Towards customized studies of G-quadruplex DNA structures in live cells

Abstract

G-quadruplex (G4) DNA structures are implicated in central biological processes and are considered promising therapeutic targets because of their links to human diseases such as cancer. However, functional details of how, when, and why G4 DNA structures form in vivo are largely missing leaving a knowledge gap that requires tailored chemical biology studies in relevant live-cell model systems. Towards this end, we developed a synthetic platform centered around one of the most effective and selective G4 stabilizing compounds, Phen-DC3. We used a structure-based design to equip Phen-DC3 with an amine in a position that does not interfere with G4 interactions.
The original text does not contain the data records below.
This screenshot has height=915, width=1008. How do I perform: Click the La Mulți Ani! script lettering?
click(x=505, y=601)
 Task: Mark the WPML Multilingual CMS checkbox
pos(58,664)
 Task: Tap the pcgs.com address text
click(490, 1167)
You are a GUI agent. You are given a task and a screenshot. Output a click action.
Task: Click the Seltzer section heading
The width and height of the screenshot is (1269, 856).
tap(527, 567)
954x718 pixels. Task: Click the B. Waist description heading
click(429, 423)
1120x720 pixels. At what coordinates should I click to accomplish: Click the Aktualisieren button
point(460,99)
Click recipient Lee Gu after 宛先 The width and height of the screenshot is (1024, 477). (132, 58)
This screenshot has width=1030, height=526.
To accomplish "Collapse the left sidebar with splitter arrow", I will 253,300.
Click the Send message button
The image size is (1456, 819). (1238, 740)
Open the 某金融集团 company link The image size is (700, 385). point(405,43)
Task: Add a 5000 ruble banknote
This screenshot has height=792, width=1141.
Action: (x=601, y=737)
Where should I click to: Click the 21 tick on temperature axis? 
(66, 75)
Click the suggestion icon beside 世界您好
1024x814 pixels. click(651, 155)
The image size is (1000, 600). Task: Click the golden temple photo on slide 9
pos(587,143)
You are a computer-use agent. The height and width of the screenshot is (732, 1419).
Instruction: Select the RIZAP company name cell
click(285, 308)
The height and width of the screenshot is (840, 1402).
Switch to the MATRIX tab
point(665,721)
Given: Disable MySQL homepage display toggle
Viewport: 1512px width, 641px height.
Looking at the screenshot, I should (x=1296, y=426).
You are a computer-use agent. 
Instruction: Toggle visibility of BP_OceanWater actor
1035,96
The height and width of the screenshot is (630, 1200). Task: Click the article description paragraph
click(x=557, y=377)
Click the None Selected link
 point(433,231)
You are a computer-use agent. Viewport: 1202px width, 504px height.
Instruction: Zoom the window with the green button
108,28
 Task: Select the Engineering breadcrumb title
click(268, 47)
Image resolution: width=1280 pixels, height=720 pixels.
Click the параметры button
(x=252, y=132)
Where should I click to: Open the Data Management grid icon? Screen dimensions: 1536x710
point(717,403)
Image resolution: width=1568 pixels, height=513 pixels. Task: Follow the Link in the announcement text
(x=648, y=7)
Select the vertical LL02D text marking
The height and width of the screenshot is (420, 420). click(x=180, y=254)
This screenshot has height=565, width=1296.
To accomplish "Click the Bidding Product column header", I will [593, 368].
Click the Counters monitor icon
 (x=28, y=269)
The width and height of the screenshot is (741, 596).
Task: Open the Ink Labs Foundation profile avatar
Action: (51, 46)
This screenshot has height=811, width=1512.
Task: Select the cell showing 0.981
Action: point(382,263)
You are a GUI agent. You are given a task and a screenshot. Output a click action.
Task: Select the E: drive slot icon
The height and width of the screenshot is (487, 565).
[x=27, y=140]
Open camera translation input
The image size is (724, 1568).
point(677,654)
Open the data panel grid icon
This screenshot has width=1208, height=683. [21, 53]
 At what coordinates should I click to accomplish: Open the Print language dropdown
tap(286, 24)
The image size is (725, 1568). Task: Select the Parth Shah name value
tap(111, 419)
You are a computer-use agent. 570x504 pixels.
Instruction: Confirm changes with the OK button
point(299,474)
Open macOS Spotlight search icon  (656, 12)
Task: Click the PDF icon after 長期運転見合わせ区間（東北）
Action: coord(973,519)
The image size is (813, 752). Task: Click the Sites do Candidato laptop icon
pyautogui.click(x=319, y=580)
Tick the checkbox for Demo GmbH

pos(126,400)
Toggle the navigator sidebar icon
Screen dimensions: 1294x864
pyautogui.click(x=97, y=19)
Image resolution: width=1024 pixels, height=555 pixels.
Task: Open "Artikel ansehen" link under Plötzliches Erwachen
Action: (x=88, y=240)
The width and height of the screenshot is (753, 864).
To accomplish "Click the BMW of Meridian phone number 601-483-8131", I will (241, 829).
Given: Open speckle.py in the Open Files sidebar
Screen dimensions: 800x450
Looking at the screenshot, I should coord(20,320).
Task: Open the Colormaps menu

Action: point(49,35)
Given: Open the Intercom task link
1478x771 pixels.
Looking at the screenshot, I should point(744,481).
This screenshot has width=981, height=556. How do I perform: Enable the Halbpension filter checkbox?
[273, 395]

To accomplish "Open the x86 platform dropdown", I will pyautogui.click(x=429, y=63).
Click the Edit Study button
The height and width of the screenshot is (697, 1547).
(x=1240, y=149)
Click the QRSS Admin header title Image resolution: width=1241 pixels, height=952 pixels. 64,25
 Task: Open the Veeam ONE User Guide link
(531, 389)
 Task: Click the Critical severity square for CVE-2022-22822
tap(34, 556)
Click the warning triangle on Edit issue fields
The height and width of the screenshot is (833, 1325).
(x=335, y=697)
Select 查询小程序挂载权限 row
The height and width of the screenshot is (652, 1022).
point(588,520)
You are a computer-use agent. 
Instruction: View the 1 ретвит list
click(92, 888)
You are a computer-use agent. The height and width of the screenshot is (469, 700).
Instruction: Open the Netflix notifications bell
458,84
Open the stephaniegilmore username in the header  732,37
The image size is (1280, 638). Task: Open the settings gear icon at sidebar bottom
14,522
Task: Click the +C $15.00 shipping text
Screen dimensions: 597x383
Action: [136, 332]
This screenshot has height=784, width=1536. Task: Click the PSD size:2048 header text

To evaluate the power of the approach, we next used this reactive handle to conjugate a BODIPY fluorophore and a cell-penetrating peptide to Phen-DC3. The BODIPY conjugation generated a fluorescent derivative with retained G4 selectivity, G4 stabilization, and cellular effects that revealed the localization and function of Phen-DC3 in human cells. On the other hand, the cell-penetrating peptide conjugation, while retaining G4 selectivity and stabilization, increased nuclear localization and cellular effects, showcasing the potential of this approach to modulate and direct cellular uptake e.g. as delivery vehicles. The developed platform can thus generate tailored biochemical tools for the studies of G4 biology to uncover molecular details and therapeutic approaches.